Macht eure eigenen Erfahrungen und erlebt euch selbst noch einmal ganz neu.

Kathrin´s Freiwilligendienst

Als ich im September mein FSJ begann, wusste ich nicht was auf mich zu kommen würde. Gerade hatte ich meine Ausbildung abgeschlossen, meinem Elternhaus verlassen und war vom Land in die große Stadt gezogen. Ich wusste nur, dass ich Menschen helfen und meine berufliche Zukunft im sozialen Bereich finden wollte.

Das FSJ erwies sich dafür als Ideal.

Die Arbeit im Kinderheim macht mir sehr viel Spaß, sie ist spannend und abwechslungsreich. Man kann unheimlich kreativ sein und wird mit den strahlenden Augen der Kinder belohnt. Meine Aufgaben sind es sie bei den Hausaufgaben zu unterstützen, mit ihnen zu kochen, die Kinder bei ihren Aktivitäten zu begleiten, aber auch Arztbesuche wahrzunehmen, Freizeiten zu organisieren und auch durchzuführen,..

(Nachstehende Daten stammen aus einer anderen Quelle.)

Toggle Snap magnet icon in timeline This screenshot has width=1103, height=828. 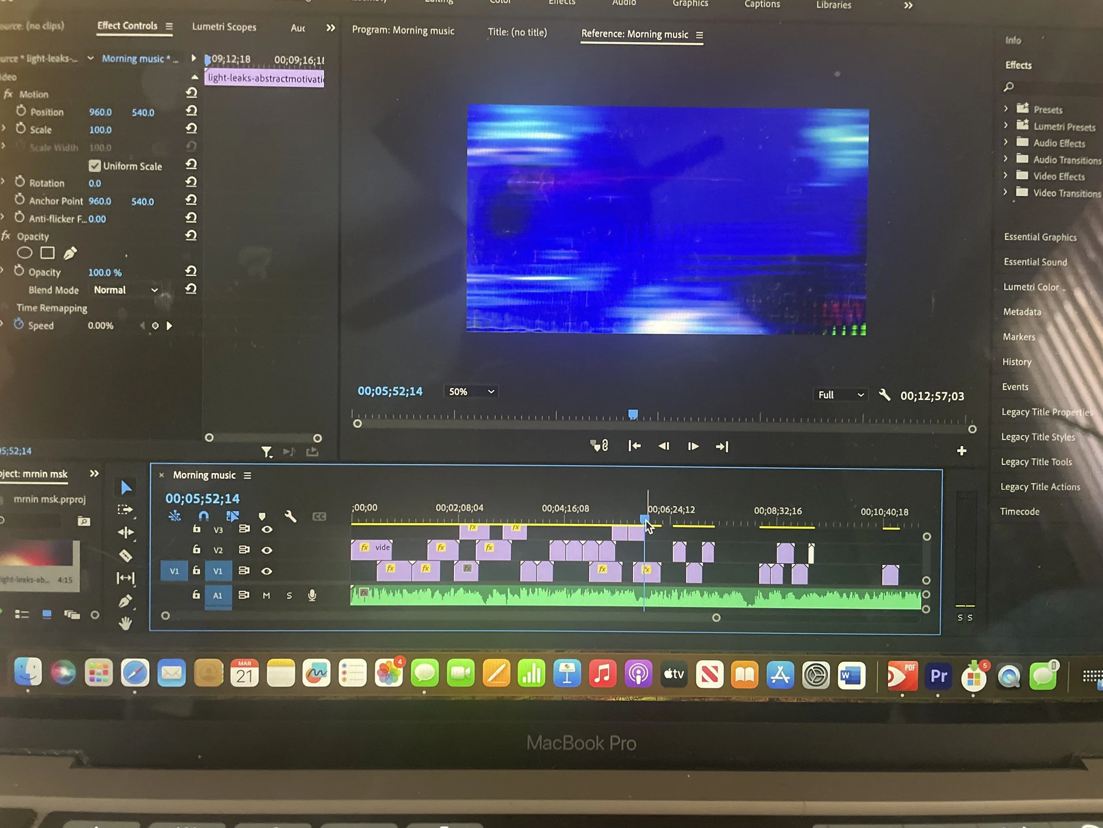[x=203, y=516]
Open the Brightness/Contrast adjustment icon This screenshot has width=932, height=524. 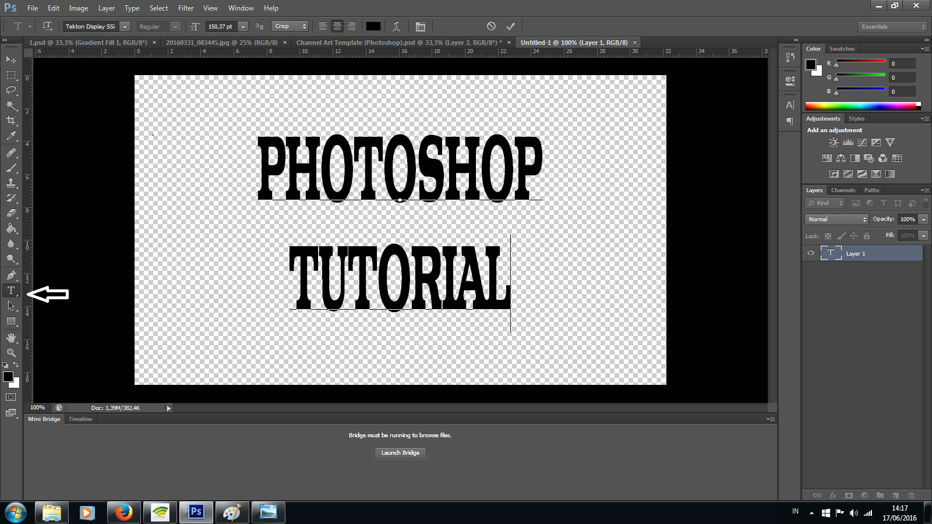click(834, 141)
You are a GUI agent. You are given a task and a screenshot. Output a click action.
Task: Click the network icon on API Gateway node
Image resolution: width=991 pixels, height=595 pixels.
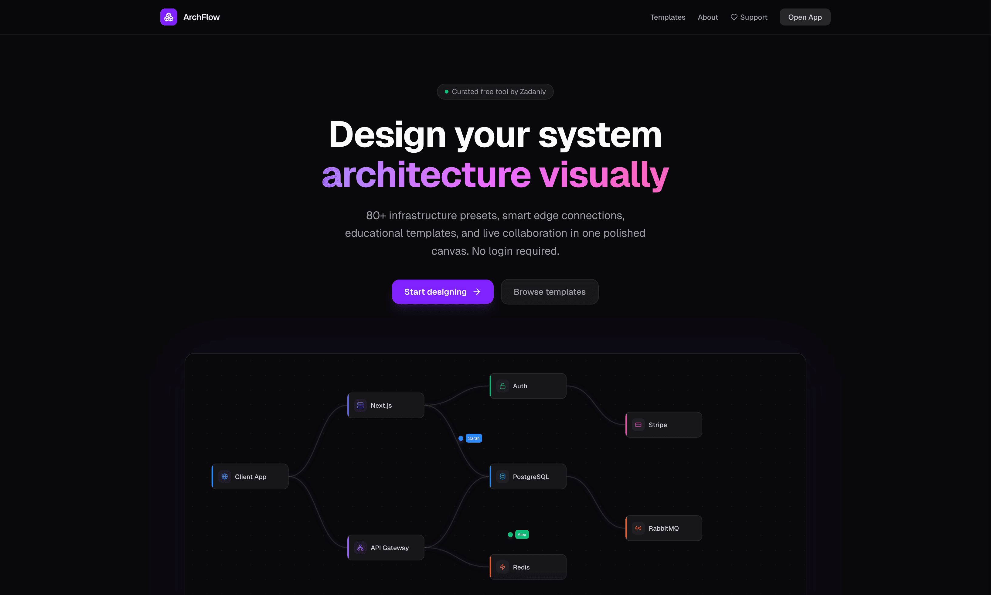pyautogui.click(x=360, y=547)
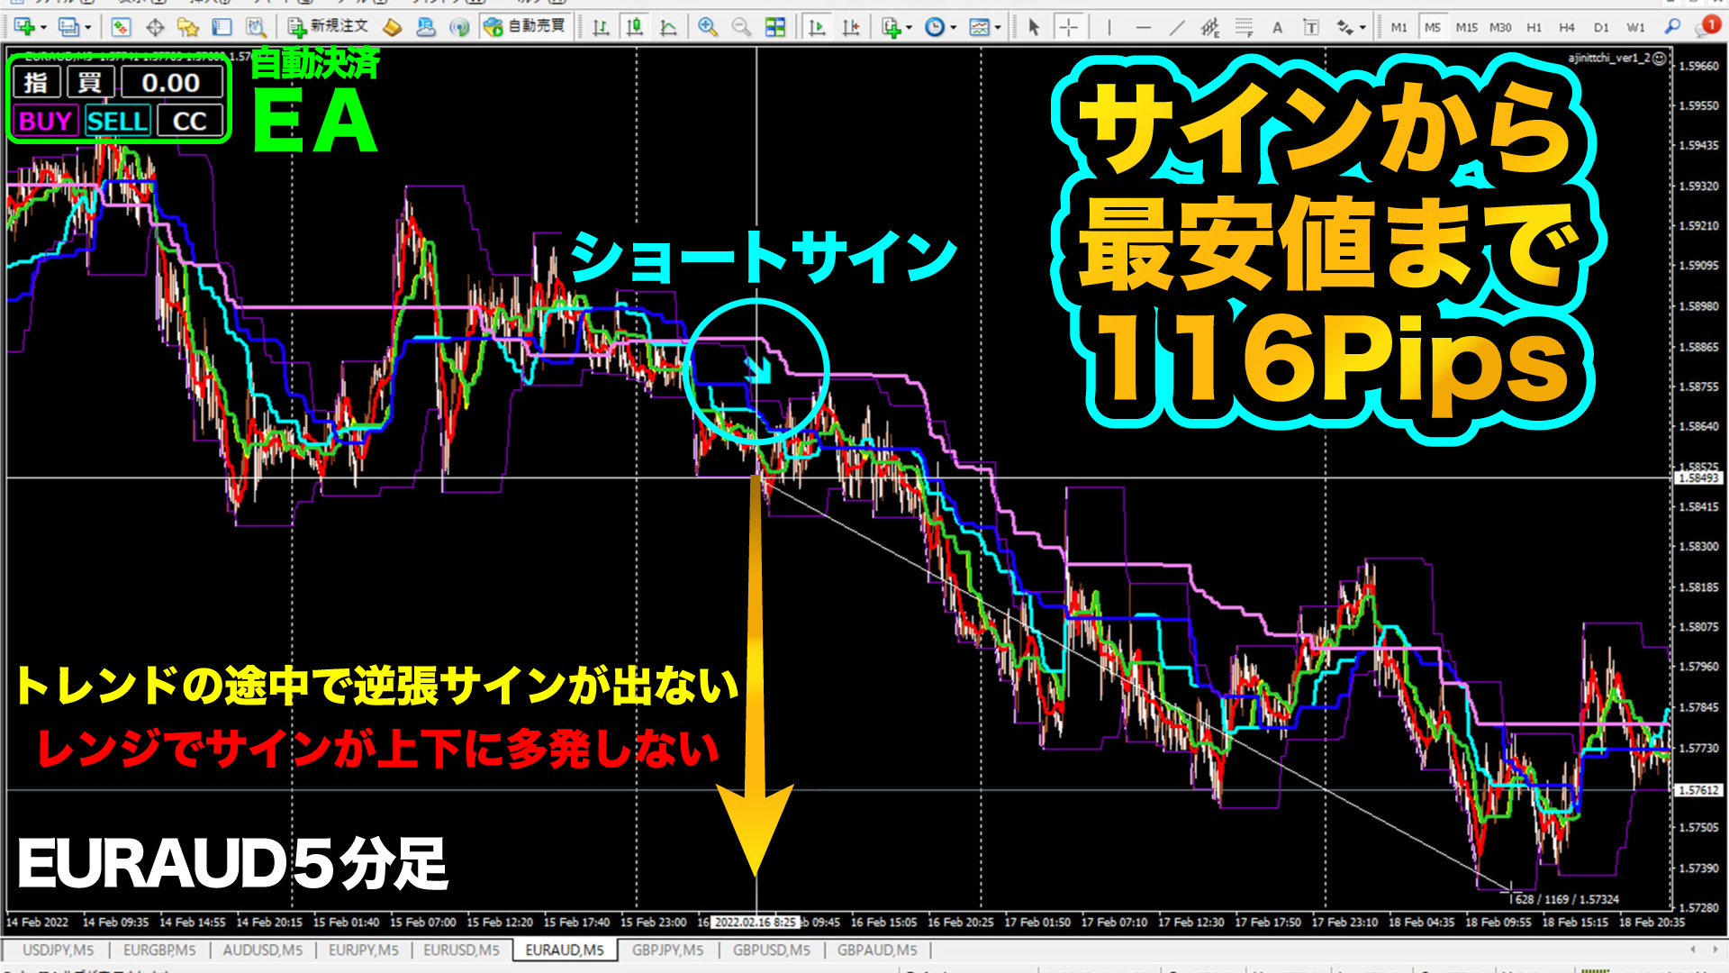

In diesem Jahr hat sich meine Persönlichkeit sehr verändert. Ich bin selbstständiger, aufgeschlossener und mutiger geworden. Zudem habe ich gelernt auf Menschen zu zugehen und versucht ihnen immer eine Hilfe zu sein.

Was sich nicht vermeiden ließ, waren die Einblicke in die Vergangenheiten der Kinder, die mich zum Nachdenken anregten und meine Prioritäten veränderten. Ich weiß nun Gegebenheiten, die ich als selbstverständlich hingenommen habe, wie ein eigenes Zimmer, liebende Eltern, Zuneigung, gemeinsames Abendessen, viel mehr zu schätzen.